The Woman in Cabin 10 has sat in the Netflix Top 10 since its October debut, which is surprising because it’s terrible. I was initially excited when I saw it on my suggested feed. Netflix Originals are hit or miss, and I loved Keira Knightley in The Jacket opposite Adrien Brody. I expected another tense psychological thriller in that lane, but I couldn’t have been more wrong.
The problem with The Woman in Cabin 10 is that it sets itself up like a murder mystery cruise where anyone could be the culprit. Instead of leaning into a fun whodunit, it becomes an exhausting exercise in gaslighting Knightley’s character, who clearly witnesses something awful, with zero ambiguity, while everyone else brushes it off like she simply imagined it.
The Woman in Cabin 10
If I wanted that kind of treatment, I’d just go to my doctor to be told I’m not actually sick after they already collected my co-pay.

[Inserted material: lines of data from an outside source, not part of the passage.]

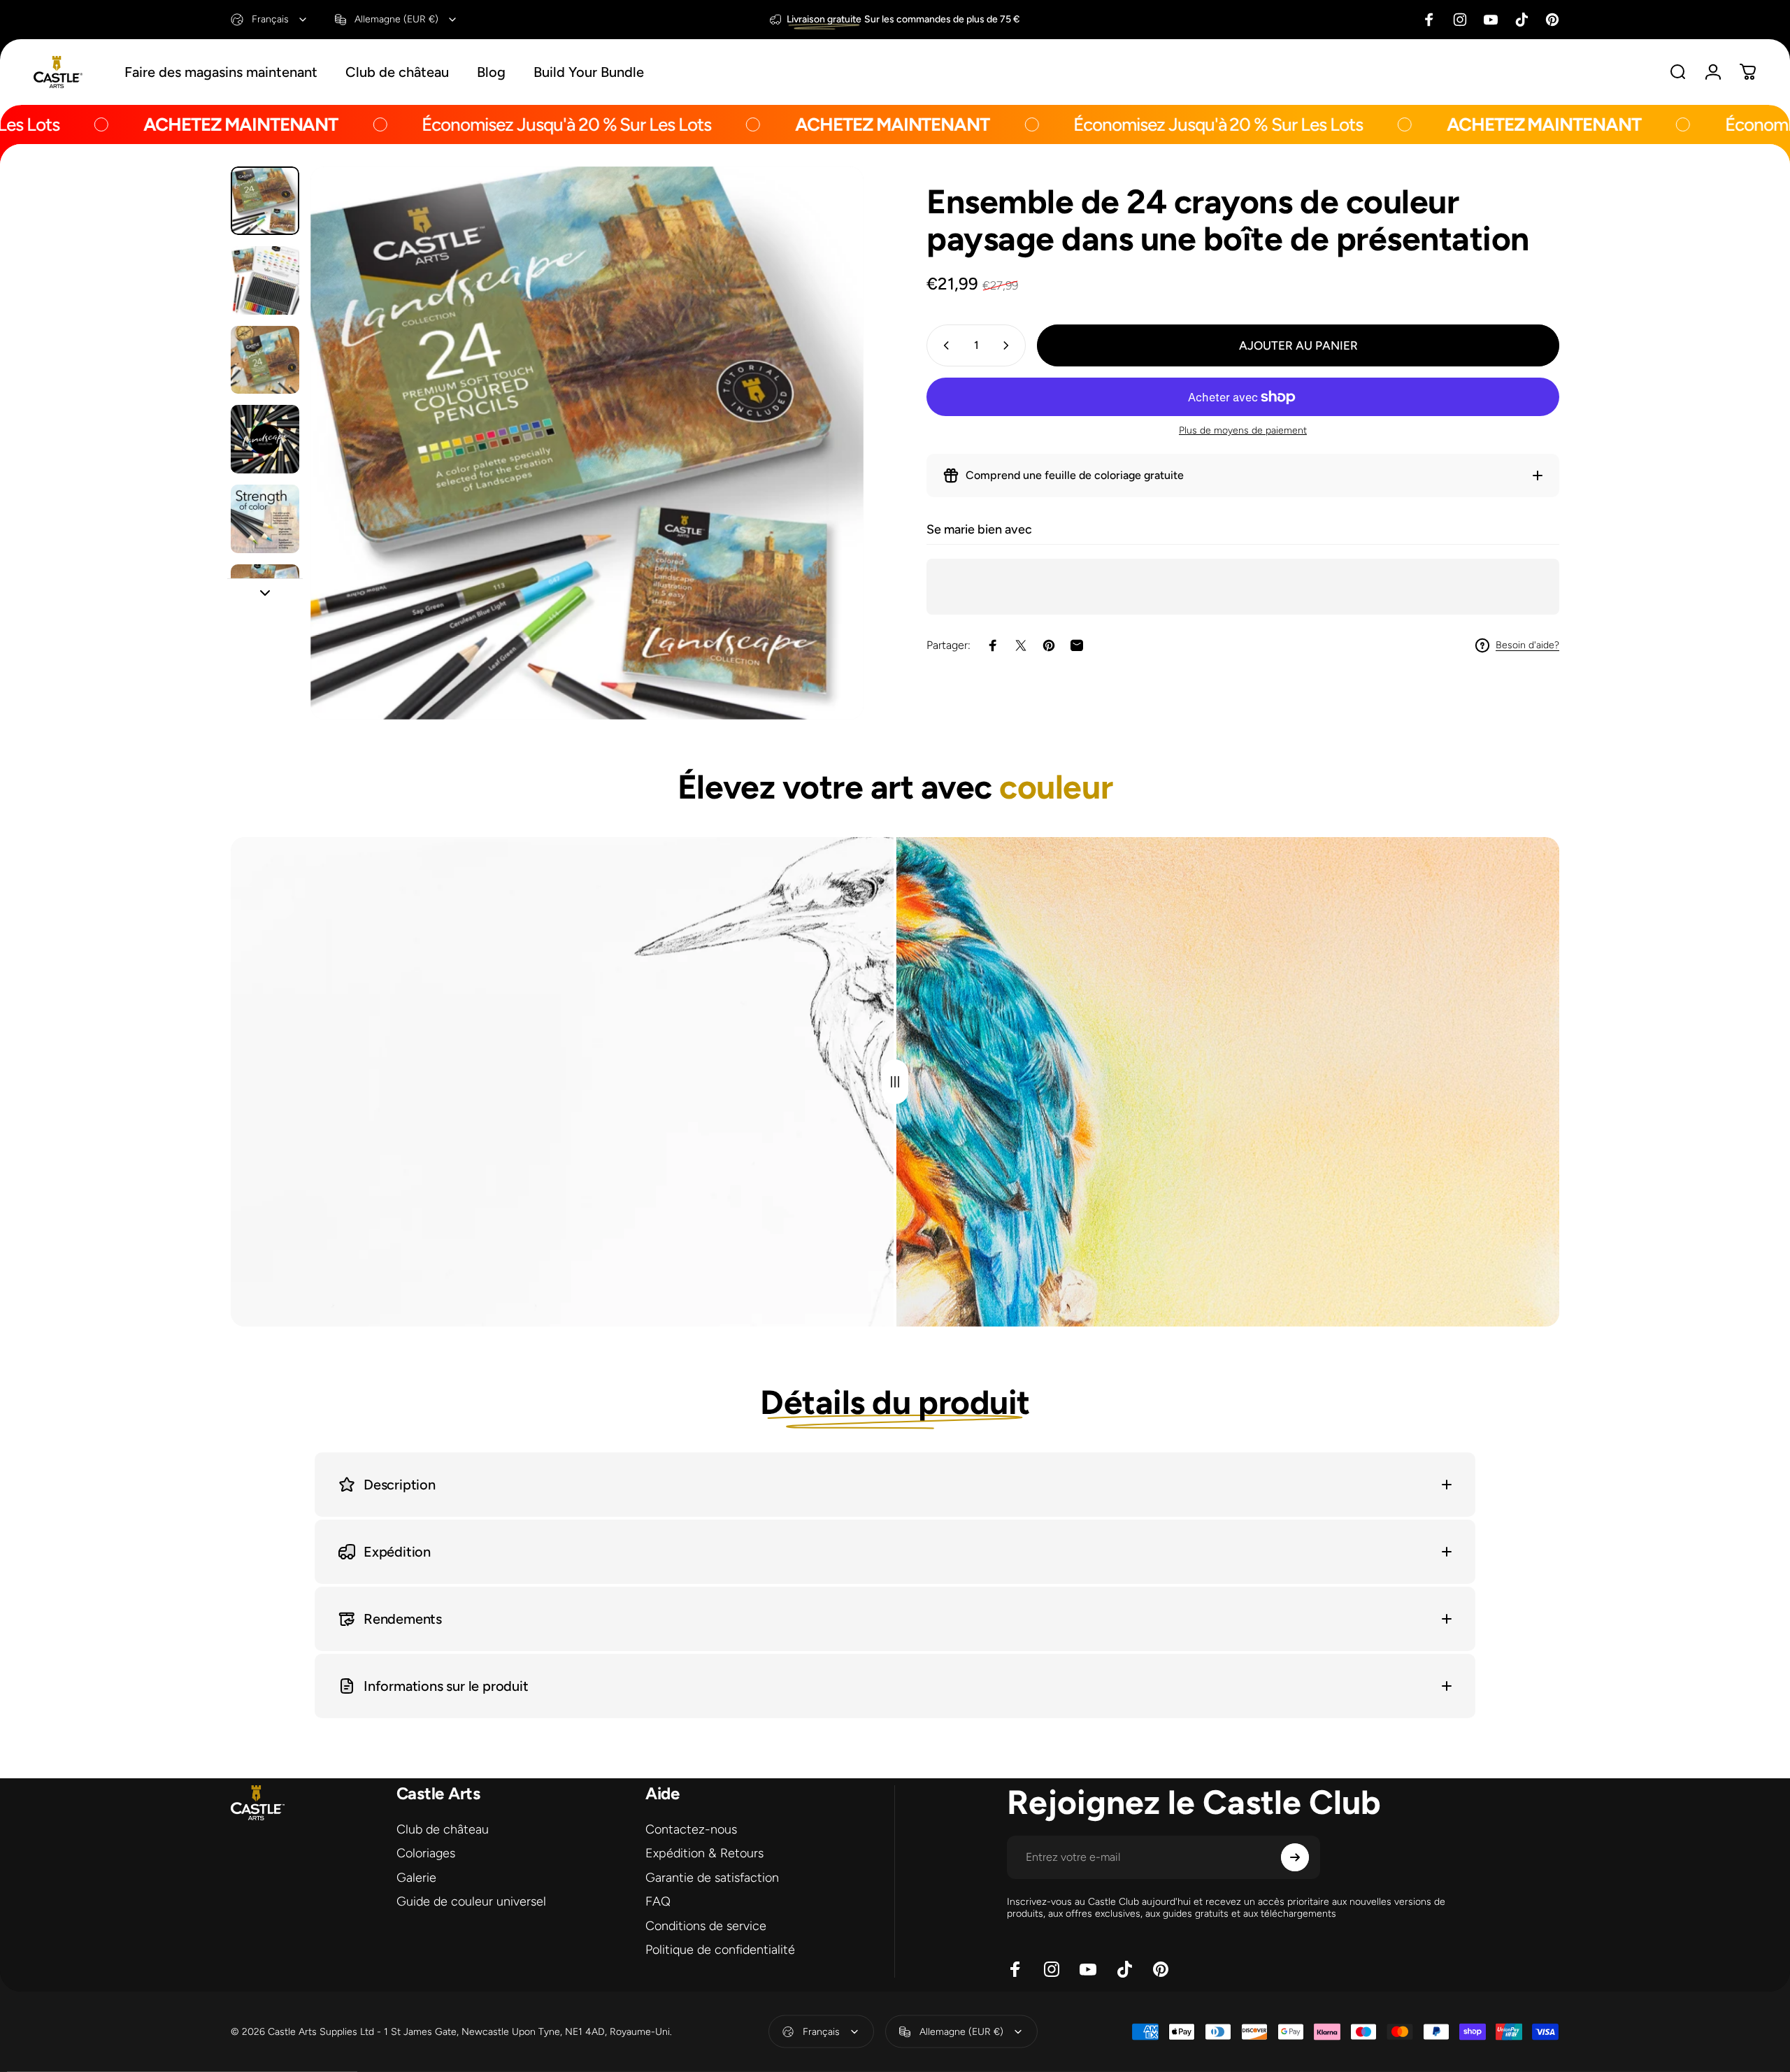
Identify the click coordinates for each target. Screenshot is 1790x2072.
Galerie (416, 1877)
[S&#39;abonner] (1295, 1857)
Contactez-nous (691, 1829)
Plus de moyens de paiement (1243, 430)
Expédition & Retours (704, 1853)
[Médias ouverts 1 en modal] (587, 443)
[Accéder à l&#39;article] (265, 200)
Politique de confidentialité (720, 1949)
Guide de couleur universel (471, 1901)
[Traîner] (895, 1082)
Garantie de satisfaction (712, 1877)
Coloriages (425, 1853)
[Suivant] (827, 476)
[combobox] (269, 19)
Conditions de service (705, 1926)
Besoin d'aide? (1527, 645)
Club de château (442, 1829)
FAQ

Slick Setup With No Payoff
The first act in The Woman in Cabin 10 suggests depth that never pays off. Keira Knightley plays Lo Blacklock, an investigative journalist traumatized after witnessing a source get murdered on a previous assignment. She boards a luxury superyacht to interview terminally ill billionaire Anne Bullmer (Lisa Loven Kongsli), but uncovers a conspiracy involving, you guessed it, the woman in cabin 10.
Everyone on board is introduced in painstaking detail the second Lo arrives. Her ex, Ben (David Ajala), is conveniently there as the event’s photographer. Anne’s husband, Richard (Guy Pearce), is a transparent gold-digger upset about her estate plans. Anne’s doctor, Robert (Art Malik), pops in and out with suspicious timing. Every other passenger recites their backstory like they’re reading from a press kit.
Naturally, I assumed The Woman in Cabin 10 was building toward a dark, twisted Clue scenario. Why else force-feed us everyone’s biography?
The Alleged Mystery
The alleged mystery in The Woman in Cabin 10 is insultingly direct. Lo hides in cabin 10 to avoid Ben and sees a blonde woman staying there. Later, she hears a struggle and witnesses someone being thrown overboard. She panics, alerts everyone, and is immediately dismissed. The crew insists no one is staying in cabin 10 and suggests she’s mentally unraveling from past trauma.
The glaring problem is this: we see what Lo sees while she’s 100 percent lucid. There’s no hint of an unreliable narrator. There’s no doubt. There’s no tension. There’s just a group of wealthy people telling a journalist that a murder she witnessed didn’t happen. It stops being a mystery and becomes billionaires bullying someone who refuses to play along. I wanted a thriller, not an allegory for everyday media suppression.
I would have much rather watched a more sincere (albeit feigned) search for the body, followed by a tense unraveling of guilt and motive based on the character details we were force-fed. That would actually be fun. This is not.
An Exercise In Wasted Potential
The acting in The Woman in Cabin 10 is solid. Knightley plays Lo with restraint, composure, and steadily rising frustration. She does everything any rational person would do in her situation, but the so-called cover-up is so blatant that the suspense evaporates. The film just limps toward a reveal that is mildly interesting but nowhere near worth the slog.
I wanted to enjoy The Woman in Cabin 10, but the setup and payoff feel like they belong to two entirely different films. The result is tedious, predictable, and frustrating.
The Woman in Cabin 10 is a Netflix Original, available to stream with an active subscription.